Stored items
----

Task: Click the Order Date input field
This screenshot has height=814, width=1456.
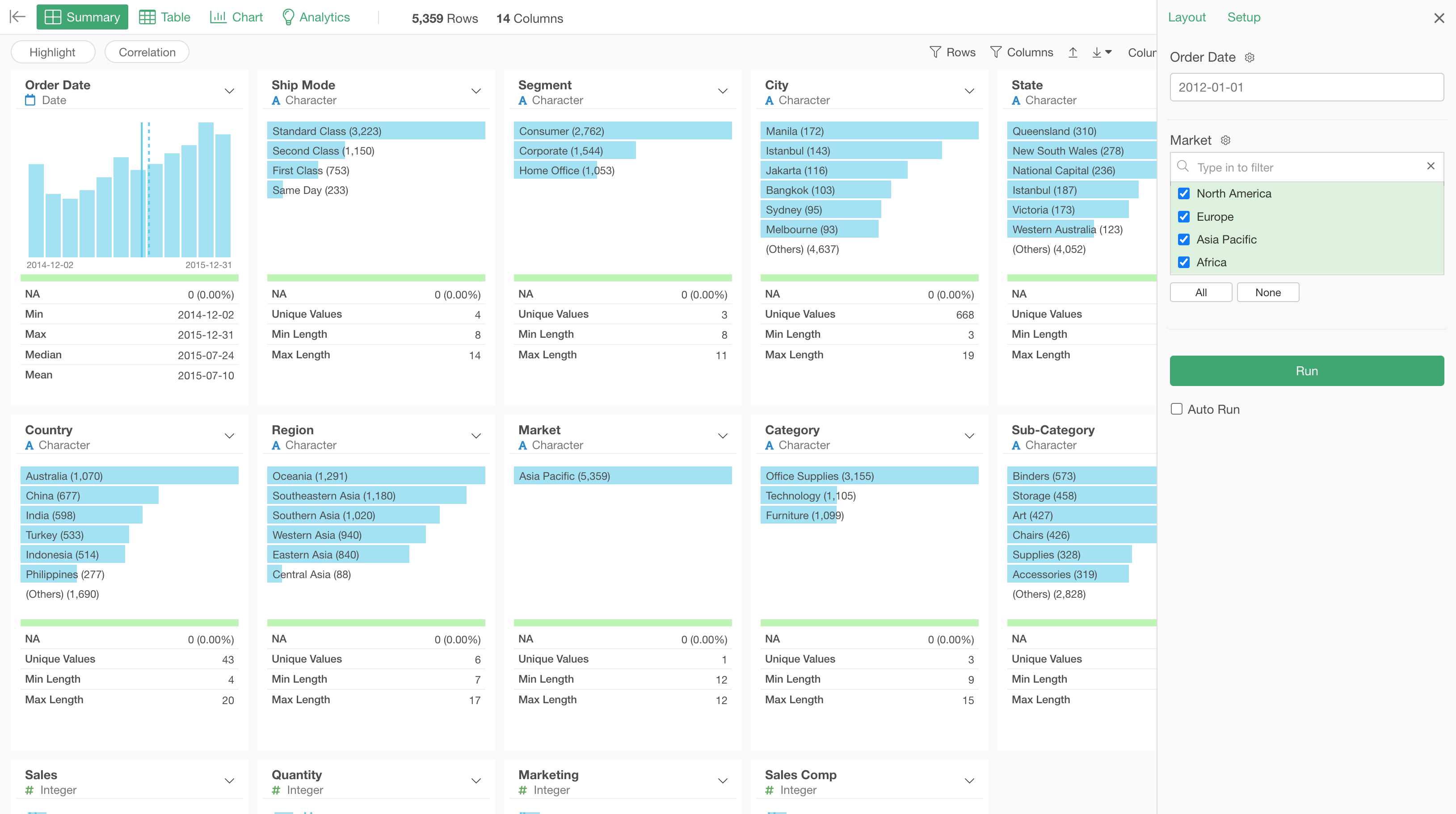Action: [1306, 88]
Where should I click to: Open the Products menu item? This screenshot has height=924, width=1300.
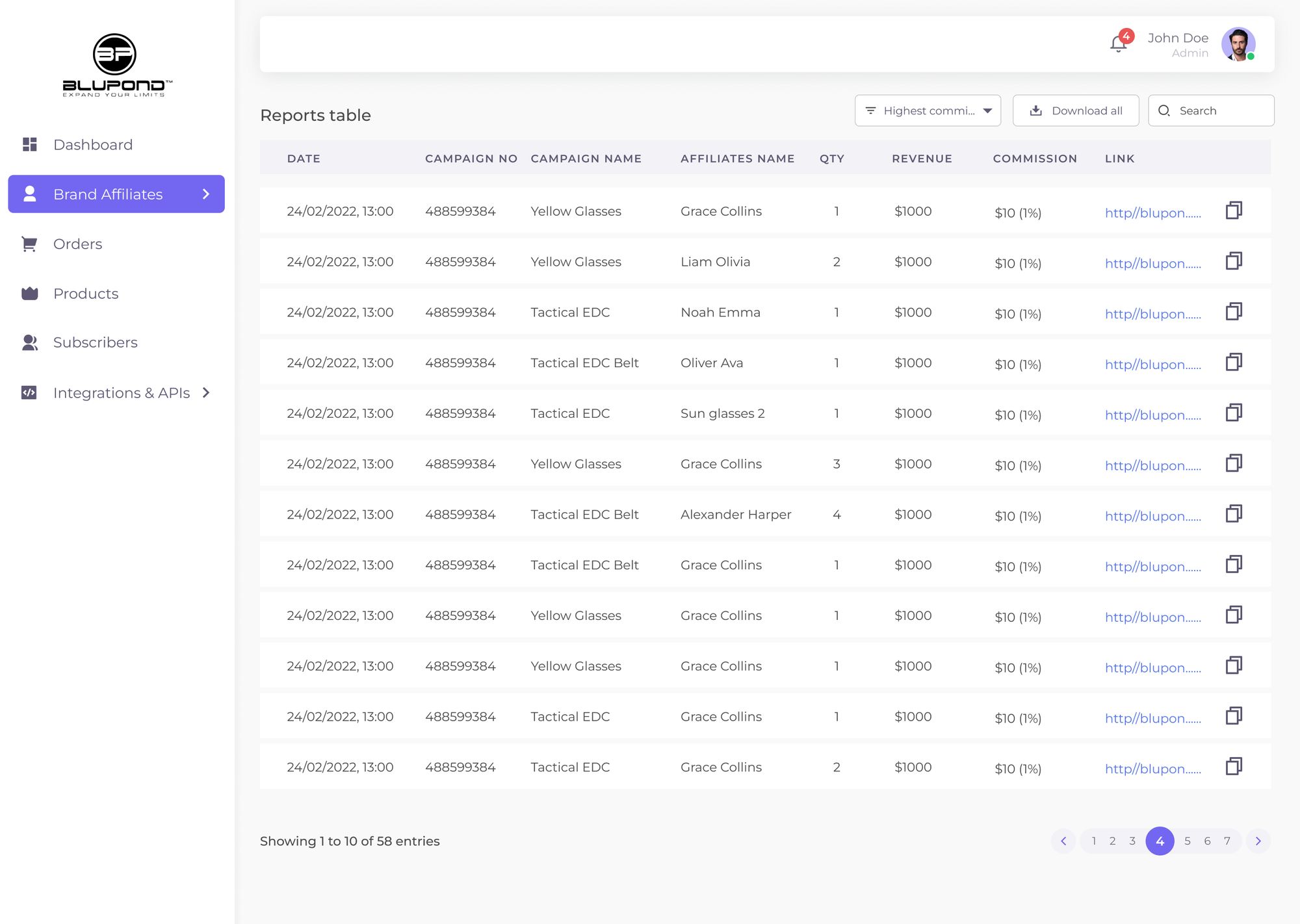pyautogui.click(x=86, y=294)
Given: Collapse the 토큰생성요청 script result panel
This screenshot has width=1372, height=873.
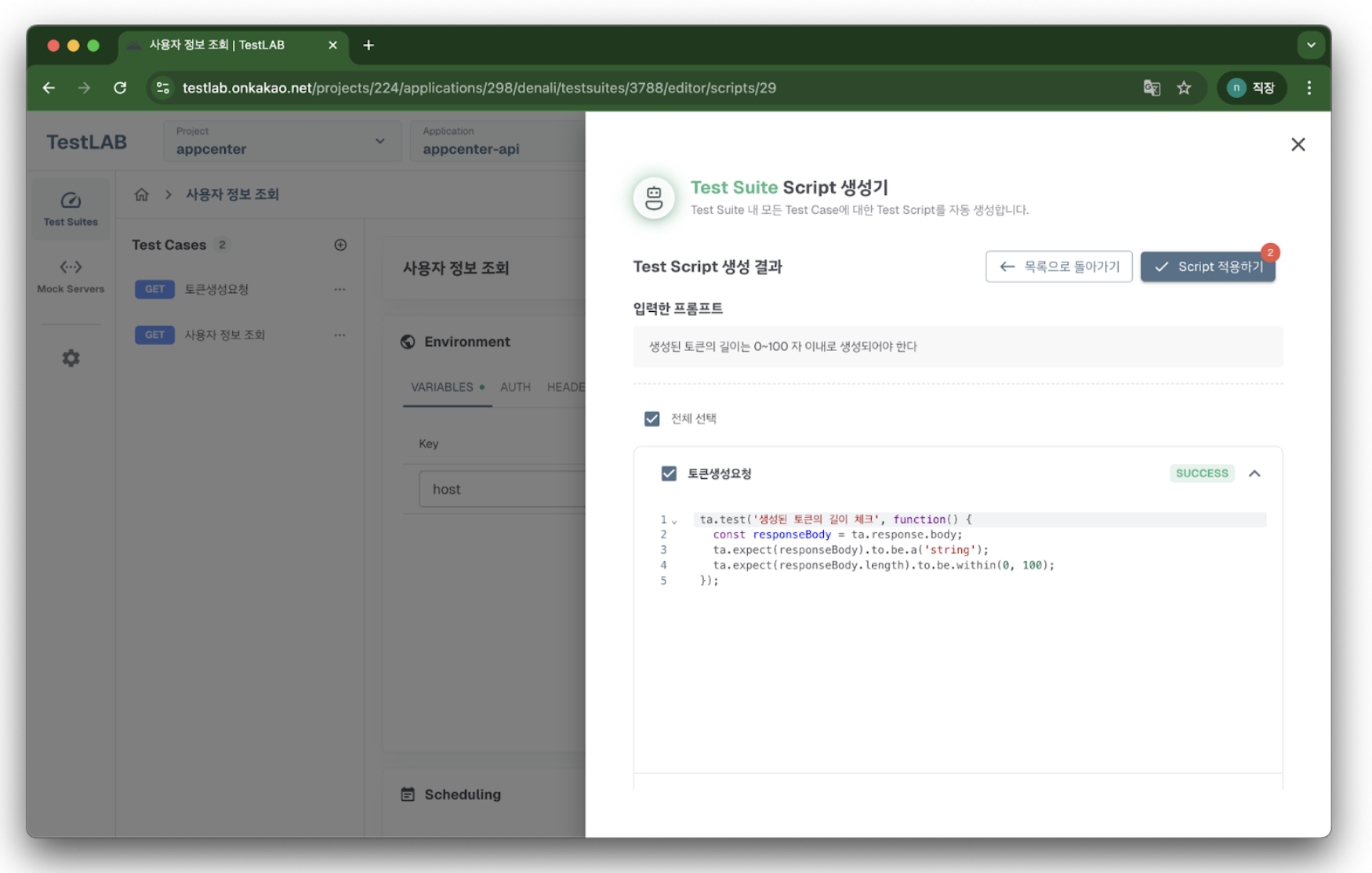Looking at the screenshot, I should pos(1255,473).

----

Exercise brief: Could you print the data exactly as it appears and keep the pictures out?

Task output:
Task: Click the Order Date input field
This screenshot has height=814, width=1456.
Action: [1306, 88]
Where should I click to: Open the Products menu item? This screenshot has height=924, width=1300.
pyautogui.click(x=86, y=294)
Given: Collapse the 토큰생성요청 script result panel
This screenshot has width=1372, height=873.
Looking at the screenshot, I should pos(1255,473).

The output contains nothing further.